Francisco aludía al sacerdote español y oficial del Dicasterio para la Doctrina de la Fe que asignó como máximo responsable para destapar toda esta trama junto al arzobispo maltés Charles Scicluna. Ahora Bertomeu es además el comisario pontificio encargado desmontar todo el entramado de este movimiento.
Para Escardó, la supresión del Sodalicio no puede ser el «último capítulo», sino el principio de una nueva etapa: «Todavía el decreto pontificio no está firmado, quiero ver la letra pequeña del contrato». Y es que este cierre a cal y canto requiere plantearse qué hacer con todas las propiedades y los bienes financieros, además de saber si las obras apostólicas (colegios, universidades, cementerios), se clausuran o pasan a otras instituciones eclesiales. «La disolución no es un acto, es un proceso que hay que supervisar. No basta con cerrar una puerta y poner un candado, porque el Sodalicio es experto en meterse y salirse por cualquier rendija».
Eso, sin contar con el destino de los laicos, sacerdotes y monjas que de una manera u otra están vinculados a la plataforma: «Hay muchos inocentes todavía dentro del Sodalicio que viven en las comunidades y no saben que son víctimas de una estructura perversa.
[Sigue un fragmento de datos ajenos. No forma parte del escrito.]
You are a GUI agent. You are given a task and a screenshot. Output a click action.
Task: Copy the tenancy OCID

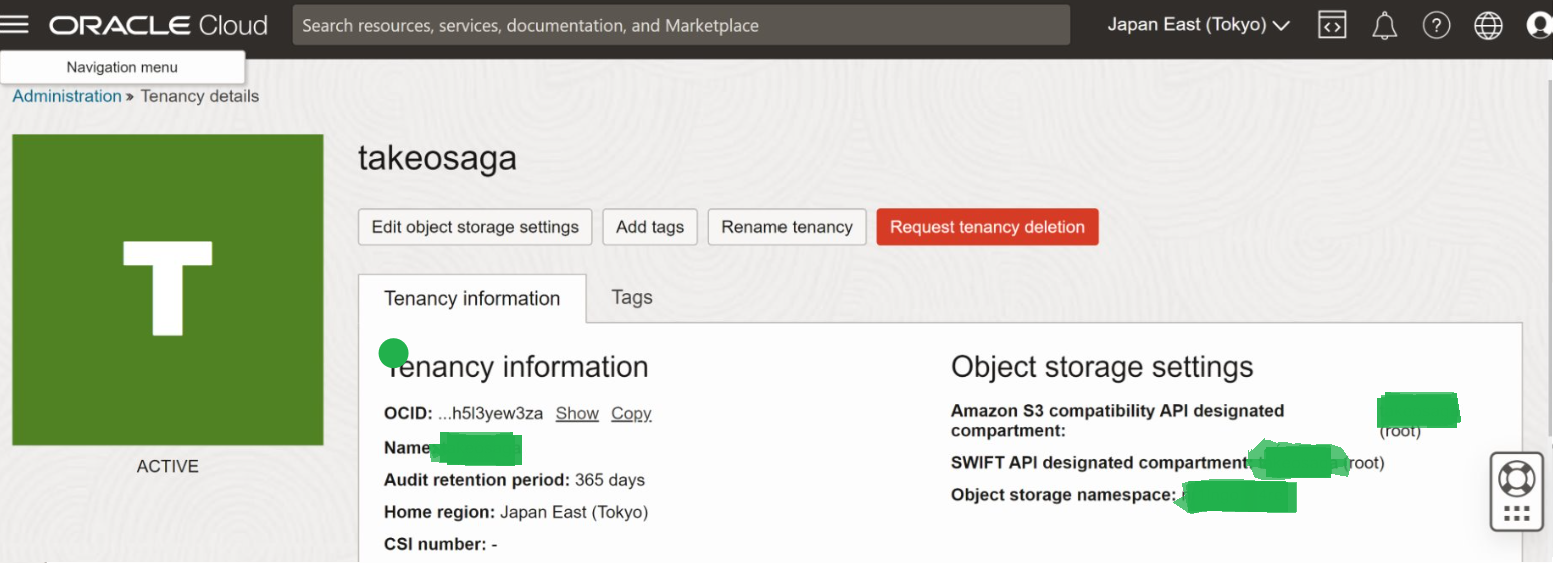(x=631, y=413)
Tenemos que cuidar que estas personas hagan una transición que no los dañe, que pueda salvarlos y llevarlos a seguir su vida espiritual en otro lugar donde no sean amenazados».
Así, ya ha sugerido a Bertomeu crear un «consejo de sobrevivientes», porque «nosotros somos los expertos, nosotros sabemos qué pasó, donde está todo ese dinero que acumularon y cómo hacer justicia con las víctimas, que no solo pasa por darles una cantidad económica, porque eso puede revictimizarlas, sino que implica un perdón cara a cara, con terapias…». No se quedan aquí sus peticiones: exige reducir al estado laical a todos los obispos y sacerdotes que han participado directamente los abusos y la corrupción del Sodalicio y a quienes han sido cómplices. Incluso insta a la Santa Sede a que invite al Episcopado peruano a presentar su dimisión en bloque como sucedió en Chile en 2018 por el caso Karadima, que jaqueó a aquel país. «Aquello no es nada, comparado con el poder del Sodalicio», remata Escardó.